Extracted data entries
· · ·

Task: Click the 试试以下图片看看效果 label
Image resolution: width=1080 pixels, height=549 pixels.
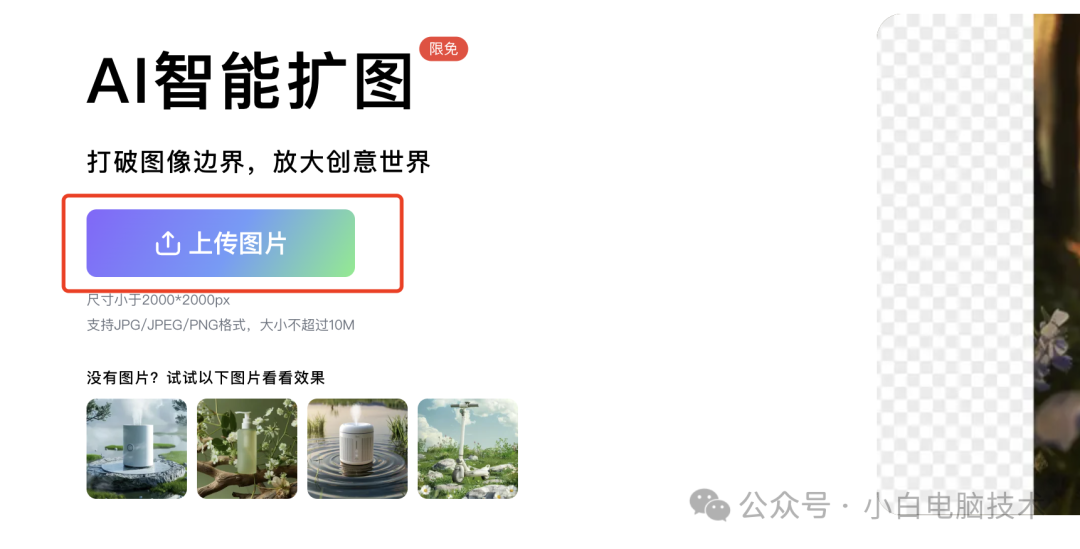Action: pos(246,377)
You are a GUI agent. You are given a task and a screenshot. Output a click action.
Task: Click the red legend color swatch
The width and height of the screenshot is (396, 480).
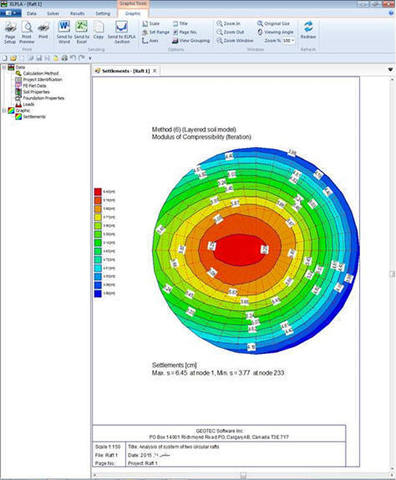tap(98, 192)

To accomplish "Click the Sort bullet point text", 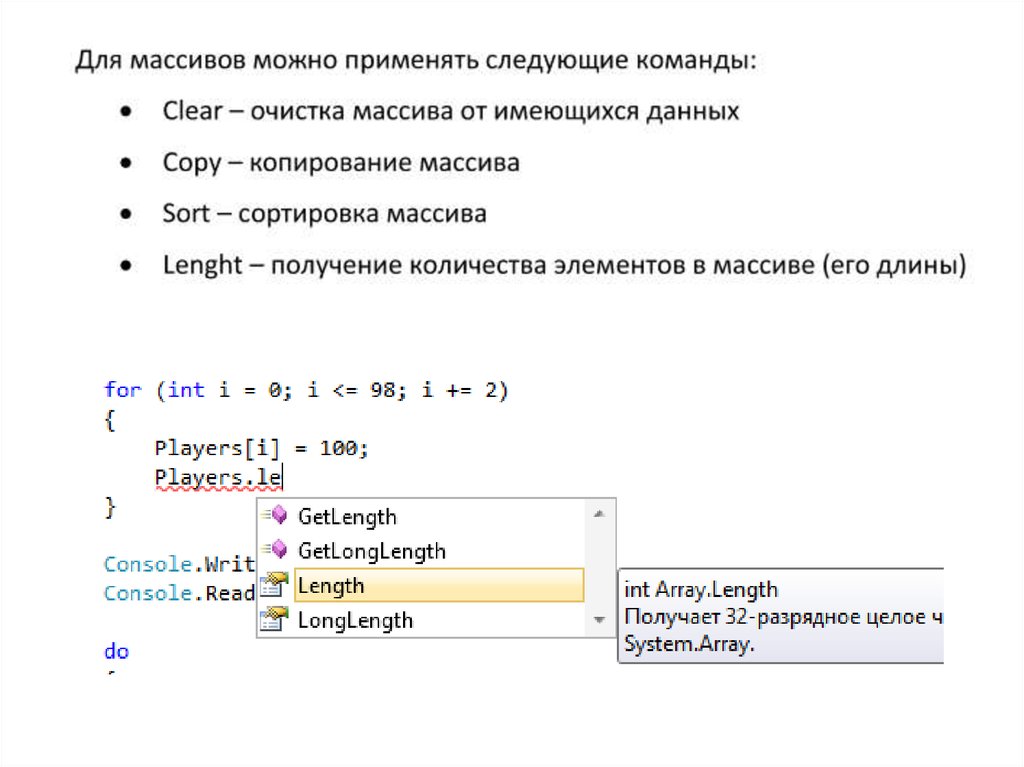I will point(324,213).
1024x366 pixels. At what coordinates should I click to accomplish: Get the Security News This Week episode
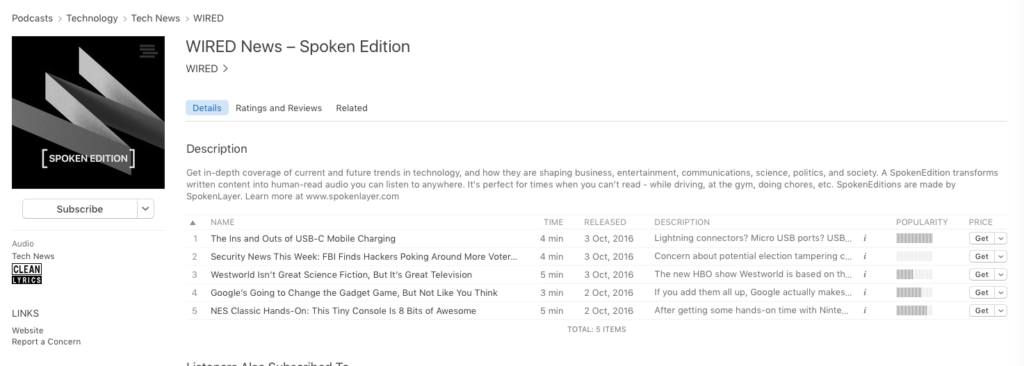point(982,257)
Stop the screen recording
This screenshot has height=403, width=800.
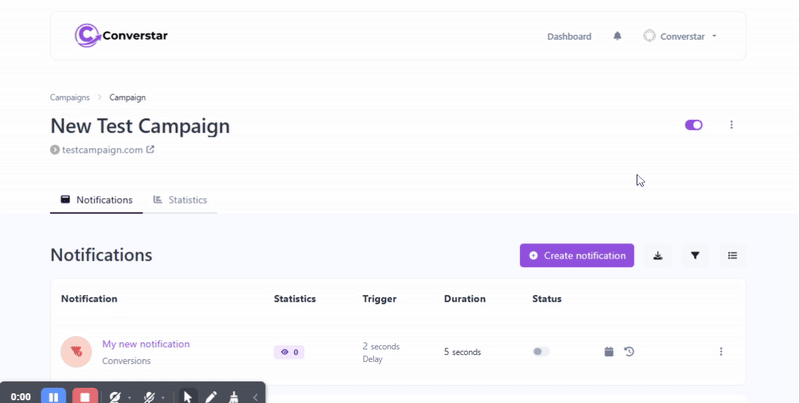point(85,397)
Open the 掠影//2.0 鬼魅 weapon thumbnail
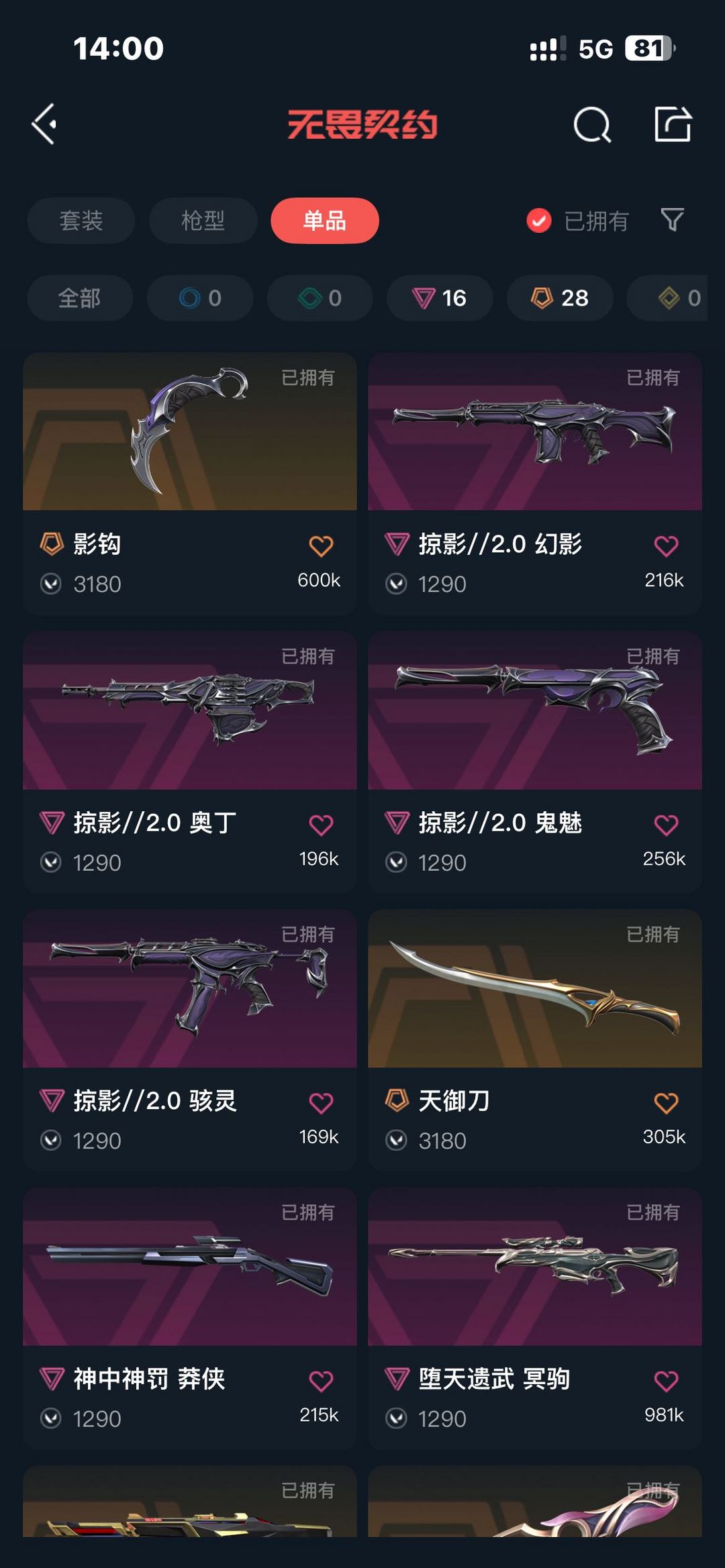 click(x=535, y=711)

· · ·

EXERCISE.
Return only the stretch above from the line containing "Image resolution: width=1080" through the line containing "Task: Click the red legend color swatch", word for word and without pictures.

THE COMPLETED TASK.
Image resolution: width=1080 pixels, height=549 pixels.
Action: pos(246,377)
You are a GUI agent. You are given a task and a screenshot. Output a click action.
Task: Click the red legend color swatch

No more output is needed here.